• Task objective: Return, word for word, the lines of the records that begin at the line containing "Viewport: 640px width, 749px height." and end after the line containing "click(702, 21)". Include both of those lines and nothing else.

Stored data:
.....
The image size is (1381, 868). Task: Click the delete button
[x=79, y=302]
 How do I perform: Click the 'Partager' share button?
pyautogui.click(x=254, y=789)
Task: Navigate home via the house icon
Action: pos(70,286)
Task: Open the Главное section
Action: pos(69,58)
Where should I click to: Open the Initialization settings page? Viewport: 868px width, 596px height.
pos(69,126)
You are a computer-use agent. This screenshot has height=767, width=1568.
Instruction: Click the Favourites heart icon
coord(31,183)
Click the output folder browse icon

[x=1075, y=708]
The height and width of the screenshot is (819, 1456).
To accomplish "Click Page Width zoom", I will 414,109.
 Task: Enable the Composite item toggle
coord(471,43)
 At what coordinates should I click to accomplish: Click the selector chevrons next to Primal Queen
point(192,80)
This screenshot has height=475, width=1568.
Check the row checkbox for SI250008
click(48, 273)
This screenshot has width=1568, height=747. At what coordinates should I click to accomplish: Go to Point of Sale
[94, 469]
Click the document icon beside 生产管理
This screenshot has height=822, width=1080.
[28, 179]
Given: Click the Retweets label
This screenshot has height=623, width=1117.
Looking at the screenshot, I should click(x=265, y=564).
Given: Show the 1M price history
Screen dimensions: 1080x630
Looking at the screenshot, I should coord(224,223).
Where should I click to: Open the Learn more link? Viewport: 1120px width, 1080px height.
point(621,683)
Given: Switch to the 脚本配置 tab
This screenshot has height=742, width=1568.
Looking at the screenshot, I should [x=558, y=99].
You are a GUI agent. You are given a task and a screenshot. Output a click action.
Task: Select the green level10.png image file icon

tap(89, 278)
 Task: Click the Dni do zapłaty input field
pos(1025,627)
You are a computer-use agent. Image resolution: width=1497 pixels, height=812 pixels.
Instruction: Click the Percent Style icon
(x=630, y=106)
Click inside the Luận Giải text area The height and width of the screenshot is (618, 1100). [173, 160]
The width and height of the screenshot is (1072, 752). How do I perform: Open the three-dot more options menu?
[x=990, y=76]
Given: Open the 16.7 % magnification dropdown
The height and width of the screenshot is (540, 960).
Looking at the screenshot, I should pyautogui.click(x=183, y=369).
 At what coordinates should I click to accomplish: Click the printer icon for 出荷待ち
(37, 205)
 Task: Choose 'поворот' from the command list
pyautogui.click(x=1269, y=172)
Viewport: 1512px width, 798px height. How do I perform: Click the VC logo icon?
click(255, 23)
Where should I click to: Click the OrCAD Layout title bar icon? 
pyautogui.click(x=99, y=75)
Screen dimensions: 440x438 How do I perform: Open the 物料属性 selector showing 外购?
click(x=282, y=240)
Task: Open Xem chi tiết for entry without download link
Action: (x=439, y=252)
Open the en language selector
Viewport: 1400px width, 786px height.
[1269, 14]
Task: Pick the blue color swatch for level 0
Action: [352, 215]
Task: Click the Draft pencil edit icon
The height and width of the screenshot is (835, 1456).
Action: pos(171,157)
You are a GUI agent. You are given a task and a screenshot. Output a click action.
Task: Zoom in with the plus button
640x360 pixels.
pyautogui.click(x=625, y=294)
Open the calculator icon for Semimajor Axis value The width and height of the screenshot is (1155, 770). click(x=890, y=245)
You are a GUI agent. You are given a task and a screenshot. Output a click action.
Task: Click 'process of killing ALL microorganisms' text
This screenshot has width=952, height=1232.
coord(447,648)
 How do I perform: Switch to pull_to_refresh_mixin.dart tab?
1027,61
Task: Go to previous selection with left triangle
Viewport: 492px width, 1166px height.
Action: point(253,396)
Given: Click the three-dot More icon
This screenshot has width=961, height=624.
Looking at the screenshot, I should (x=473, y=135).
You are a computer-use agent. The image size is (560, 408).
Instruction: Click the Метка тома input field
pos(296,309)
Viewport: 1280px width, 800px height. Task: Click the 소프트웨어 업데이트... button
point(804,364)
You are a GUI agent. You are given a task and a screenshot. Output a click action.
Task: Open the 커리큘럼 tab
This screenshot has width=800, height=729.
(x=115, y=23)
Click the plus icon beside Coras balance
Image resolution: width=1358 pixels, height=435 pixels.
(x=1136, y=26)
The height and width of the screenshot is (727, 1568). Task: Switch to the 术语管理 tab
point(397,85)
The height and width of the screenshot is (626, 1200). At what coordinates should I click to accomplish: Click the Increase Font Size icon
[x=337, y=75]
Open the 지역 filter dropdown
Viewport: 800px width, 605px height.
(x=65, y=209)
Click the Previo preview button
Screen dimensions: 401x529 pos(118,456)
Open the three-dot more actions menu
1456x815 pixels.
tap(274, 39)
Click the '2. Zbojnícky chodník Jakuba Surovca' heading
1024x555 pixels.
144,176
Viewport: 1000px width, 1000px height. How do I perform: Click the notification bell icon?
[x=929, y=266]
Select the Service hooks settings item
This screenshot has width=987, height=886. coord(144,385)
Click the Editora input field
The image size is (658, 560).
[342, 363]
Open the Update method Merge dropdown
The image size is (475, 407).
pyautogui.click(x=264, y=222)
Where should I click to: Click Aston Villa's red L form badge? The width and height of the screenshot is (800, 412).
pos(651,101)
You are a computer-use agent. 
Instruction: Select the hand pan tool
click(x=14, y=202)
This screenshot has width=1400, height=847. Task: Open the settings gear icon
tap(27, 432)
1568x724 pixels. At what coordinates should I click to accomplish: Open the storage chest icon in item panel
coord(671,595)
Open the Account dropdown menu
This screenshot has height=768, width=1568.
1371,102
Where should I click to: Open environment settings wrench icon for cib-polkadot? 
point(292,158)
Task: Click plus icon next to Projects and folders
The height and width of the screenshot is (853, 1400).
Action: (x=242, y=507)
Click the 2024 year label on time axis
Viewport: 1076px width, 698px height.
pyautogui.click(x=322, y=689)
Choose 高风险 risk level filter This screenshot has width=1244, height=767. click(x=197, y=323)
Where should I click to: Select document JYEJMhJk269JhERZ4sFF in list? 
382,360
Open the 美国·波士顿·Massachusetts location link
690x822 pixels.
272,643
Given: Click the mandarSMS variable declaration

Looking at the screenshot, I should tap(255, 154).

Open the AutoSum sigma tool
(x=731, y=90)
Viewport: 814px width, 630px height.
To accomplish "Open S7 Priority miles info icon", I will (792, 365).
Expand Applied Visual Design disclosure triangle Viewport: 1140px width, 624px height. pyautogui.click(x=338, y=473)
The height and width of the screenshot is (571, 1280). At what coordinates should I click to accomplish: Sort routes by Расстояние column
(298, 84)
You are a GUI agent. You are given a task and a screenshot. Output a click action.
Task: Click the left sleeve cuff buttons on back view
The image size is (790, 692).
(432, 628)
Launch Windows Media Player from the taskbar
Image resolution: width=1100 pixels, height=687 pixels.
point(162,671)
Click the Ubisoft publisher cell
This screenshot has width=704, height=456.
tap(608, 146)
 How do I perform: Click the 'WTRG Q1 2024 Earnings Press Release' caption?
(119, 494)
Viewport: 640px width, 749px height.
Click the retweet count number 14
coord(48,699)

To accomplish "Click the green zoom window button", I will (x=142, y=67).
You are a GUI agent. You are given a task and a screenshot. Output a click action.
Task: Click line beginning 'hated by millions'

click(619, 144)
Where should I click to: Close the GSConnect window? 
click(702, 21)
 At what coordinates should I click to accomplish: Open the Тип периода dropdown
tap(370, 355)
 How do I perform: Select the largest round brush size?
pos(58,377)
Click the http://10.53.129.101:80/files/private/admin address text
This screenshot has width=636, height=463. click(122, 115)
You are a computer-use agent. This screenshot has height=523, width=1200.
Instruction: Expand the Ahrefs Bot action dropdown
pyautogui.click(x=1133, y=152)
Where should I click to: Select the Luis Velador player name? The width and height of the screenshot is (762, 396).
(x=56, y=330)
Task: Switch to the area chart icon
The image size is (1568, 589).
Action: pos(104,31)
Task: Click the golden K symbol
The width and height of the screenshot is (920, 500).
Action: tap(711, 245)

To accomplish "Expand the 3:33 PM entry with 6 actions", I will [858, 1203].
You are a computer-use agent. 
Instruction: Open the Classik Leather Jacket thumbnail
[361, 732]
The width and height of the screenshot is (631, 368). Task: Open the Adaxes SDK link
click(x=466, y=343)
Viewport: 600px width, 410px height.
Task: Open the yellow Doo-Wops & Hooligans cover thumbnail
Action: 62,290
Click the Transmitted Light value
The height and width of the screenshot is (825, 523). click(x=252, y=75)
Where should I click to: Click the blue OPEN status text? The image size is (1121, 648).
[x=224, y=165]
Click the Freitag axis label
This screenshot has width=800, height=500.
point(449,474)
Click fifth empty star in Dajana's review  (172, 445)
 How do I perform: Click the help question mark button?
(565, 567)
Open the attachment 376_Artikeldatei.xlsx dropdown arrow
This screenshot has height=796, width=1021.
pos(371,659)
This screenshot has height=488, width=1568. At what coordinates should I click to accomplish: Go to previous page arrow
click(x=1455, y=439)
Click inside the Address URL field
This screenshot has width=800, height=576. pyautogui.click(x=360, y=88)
.....
• Correct response:
Viewport: 640px width, 749px height.
Click the retweet count number 14
coord(48,699)

To accomplish "Click the green zoom window button", I will (x=142, y=67).
You are a GUI agent. You are given a task and a screenshot. Output a click action.
Task: Click line beginning 'hated by millions'

click(619, 144)
Where should I click to: Close the GSConnect window? 
click(702, 21)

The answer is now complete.